The temperatures are starting to climb and the days are getting long, and that’s good news for recreational shooters looking to get out of the city limits to shoot some guns. Summer is a popular season for recreational shooters statewide, but it’s also a critical time of year for some nongame bird species that nest or are commonly found in popular shooting areas.
While the majority of recreational hunters and shooters obey the law, Fish and Game law enforcement officials remind shooters that they are likely to encounter protected wildlife and there is a heavy price to be paid. pay to pull the trigger on a protected species.
Two men recently pleaded guilty to illegally taking a golden eagle (a protected bird of prey) from the Morley Nelson Snake River National Birds of Prey Conservation Area. A judge sentenced the two men to two years probation, as well as a two-year hunting and firearms ban. Each had to pay restitution of more than $3,000.
It’s the shooter’s responsibility to know the law, and a good rule of thumb is to shoot targets rather than wildlife unless you know exactly what you’re shooting at and are doing it legally.
“Illegal shooting of protected nongame wildlife such as owls, hawks, eagles and other birds such as long-billed curlews is a persistent and widespread problem in Idaho,” said Deniz Aygen, Fish and Game Observable Wildlife Biologist. “Long-billed Curlews and many species of raptors are identified by Fish and Game as species most in need of conservation, and unfortunately significant poaching is occurring in areas that have been established to aid in their conservation, but are also heavily used by recreational shooters.
Almost all non-game bird species found in Idaho are protected and therefore illegal to shoot. There are a few non-native species that can be caught year-round with a valid hunting license, including European starlings, Eurasian collared doves, house sparrows, and rock pigeons.
Shooting protected birds may seem harmless, but it has been shown to affect some bird populations.
Research published in 2020 shows that the shooting of protected non-game species – particularly raptors and long-billed curlews – is more common in areas of high use by recreational shooters and occurs more frequently than previously thought. thought before.
Where was the study conducted? In southwestern Idaho in the Morley Nelson Snake River National Birds of Prey Conservation Area.

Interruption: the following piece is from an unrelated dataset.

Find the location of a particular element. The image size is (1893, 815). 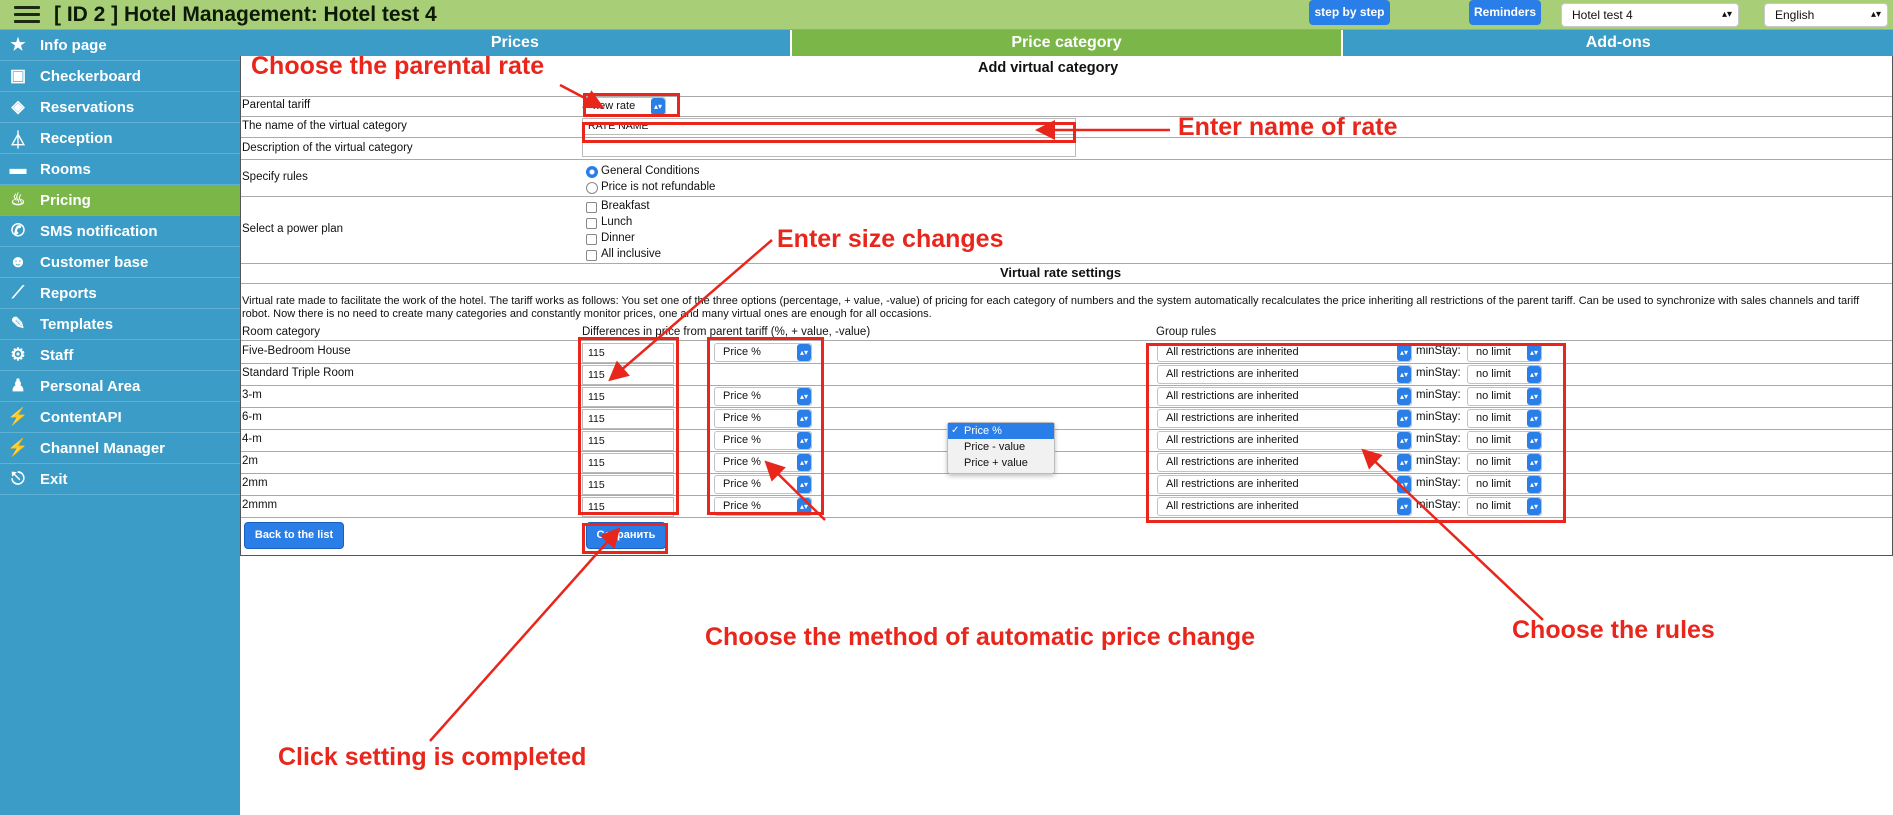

The study suggested that illegal shooting may have a role in the long-term declines observed for the local long-billed curlew population in the conservation area, which had declined from over 2,000 in the late 1970s to less than 200 in 2014, and now has well under 100 curlews.

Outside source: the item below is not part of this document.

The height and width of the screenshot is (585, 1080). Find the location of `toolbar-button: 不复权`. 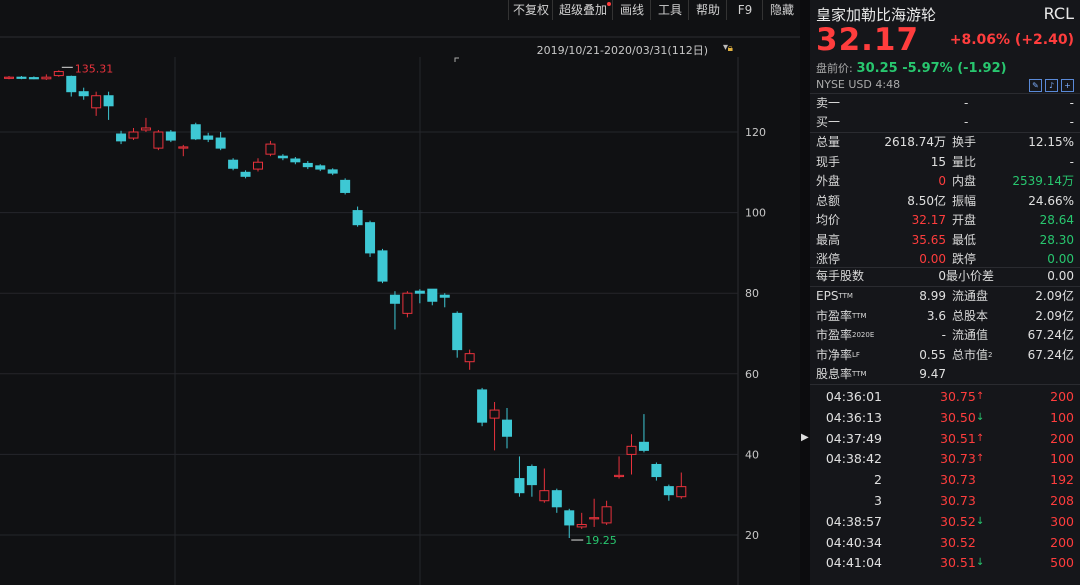

toolbar-button: 不复权 is located at coordinates (530, 10).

The study also implied that a small segment of recreational shooters appear to poach protected nongame species while they target or hunt unprotected nongame species like ground squirrels.
A note on ground squirrels
At this time of year, many shooters target ground squirrels throughout the state. Although there are a few species of ground squirrels open to hunting, such as the Uinta or Columbia ground squirrel, some ground squirrels are protected. For example, northern and southern Idaho ground squirrels, rock squirrels, Piute ground squirrels (in eastern Idaho), Merriam ground squirrels, golden-mantled ground squirrels, and ground squirrels in Wyoming (in southwestern Idaho) are all protected species and should not be targeted.
If you can’t tell the difference between an unprotected and a protected species of ground squirrel, or any other wild animal, you shouldn’t target them.
Check Fish and Game’s ground squirrels webpage for a complete list of protected and unprotected ground squirrel species before heading out.
People can help preserve Idaho’s hunting and fishing heritage by reporting poaching. Make the call if something doesn’t seem right. Contact Citizens Against Poaching at 1-800-632-5999.